Hallmarks of oncogenic transformation in Wnt-1-HMECs. (A) Expression of the phosphorylated form of Chk-2 and H2AX protein as well as total H2AX protein levels in three different Wnt-1-HMEC strains and the respective parental cells. (B) Expression of the phosphorylated form of H2AX protein as well as total H2AX protein levels in primary HMECs (P5) from two different donors that were infected with retroviruses expressing either LacZ or Wnt-1. (C) Expression of different cell-cycle proteins assessed by immunoblotting of lysates from three different Wnt-1-HMEC strains and respective parental cells. Cyclin D1 and D2 levels are down-modulated in Wnt-1-HMEC strains, whereas p16, phospho Rb, cyclin D3, cyclin A, and cyclin B1 levels are up-regulated. Tubulin was used as a loading control. (D) p53 protein levels assessed by immunoblotting are high in Wnt-1-transformed cells and below detection limit in parental controls. p21 mRNA levels are comparable. Real-time PCR quantification (data not shown) indicates that p21 mRNA levels normalized with 18S rRNA do not differ in a statistically significant manner. (E) Representative mitotic spreads of different Wnt-1-HMEC strains showing near triploid karyotype; average chromosome number for each cell strain is indicated (n = 10). (F) Telomerase activity in different Wnt-1-HMEC strains, their parental control cells, and HeLa cells assessed by real-time quantitative telomeric repeat amplification protocol.

Fig. 3.

Notch signaling in Wnt-1-HMECs and in primary HMECs. (A) RT-PCR analysis of mRNA expression of the endogenous Notch target genes HES-1 and HES-5 in the parental HMECs and Wnt-1-HMECs.

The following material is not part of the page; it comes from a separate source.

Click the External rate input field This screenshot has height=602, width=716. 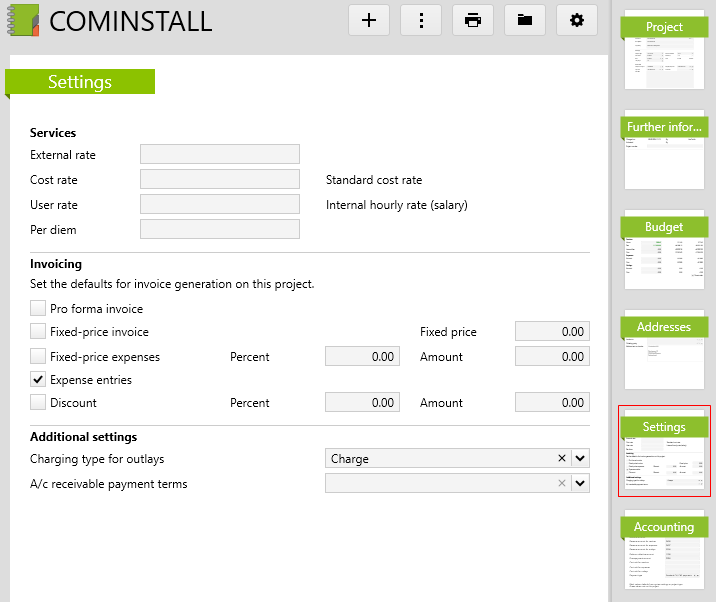(x=220, y=154)
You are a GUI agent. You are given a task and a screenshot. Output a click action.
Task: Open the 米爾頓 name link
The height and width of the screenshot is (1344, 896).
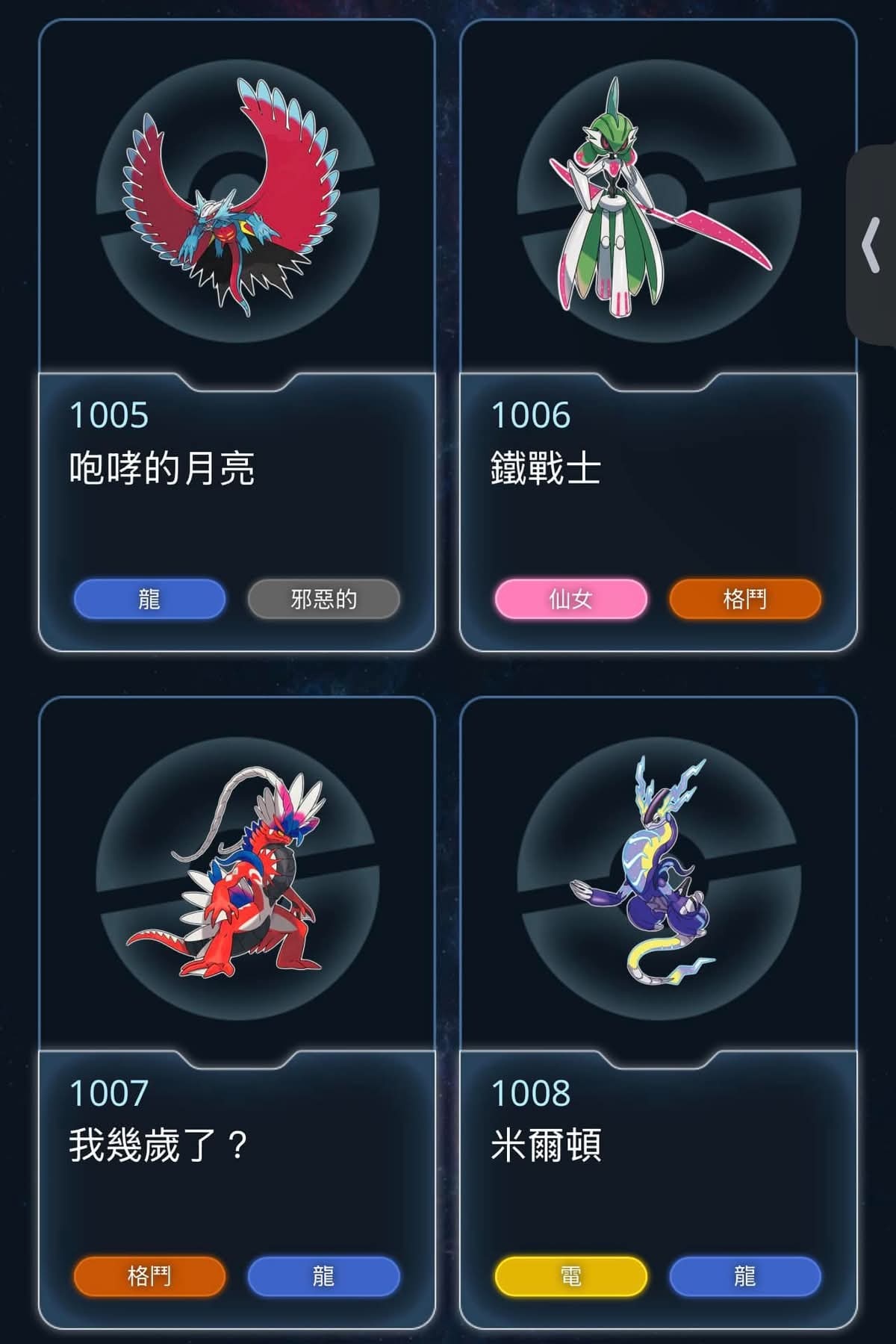click(x=546, y=1145)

All real-time RT-PCR values are expressed as relative arbitrary units after internal normalization for 18S rRNA. (B) Notch signaling activity in different Wnt-1-HMECs (P15–P18) and parental HMECs (P4 and P5) derived from different reduction mammoplasties (D, A, and E) assayed with reporter plasmids containing an artificial Notch/RBP-Jk-responsive promoter (pGAwt) or a control reporter (pGAmut) without RBP-Jk-binding sites, plotted after internal normalization. (C) Immunoblot of Notch signaling components, Dll1, Dll4, Jagged1, and Jagged2, as well as Notch3 and Notch4 in parental HMECs (P4 and P5) and Wnt-1-HMECs (P15–P18) derived from different reduction mammoplasties (D, A, and E).

Fig. 4.

Axin-2, Lef-1, Dll-3, Dll-4, Wnt-1, and Wnt-4 mRNA expression levels in normal human breast tissue (n = 9 or 6) and breast carcinoma samples (n = 34 or 14) quantified by real-time RT-PCR. All samples were run in triplicate and normalized to 18S rRNA. To account for tumor-to-tumor variability in gene expression levels, each bar represents a single tumor. Asterisks indicate medullary carcinomas.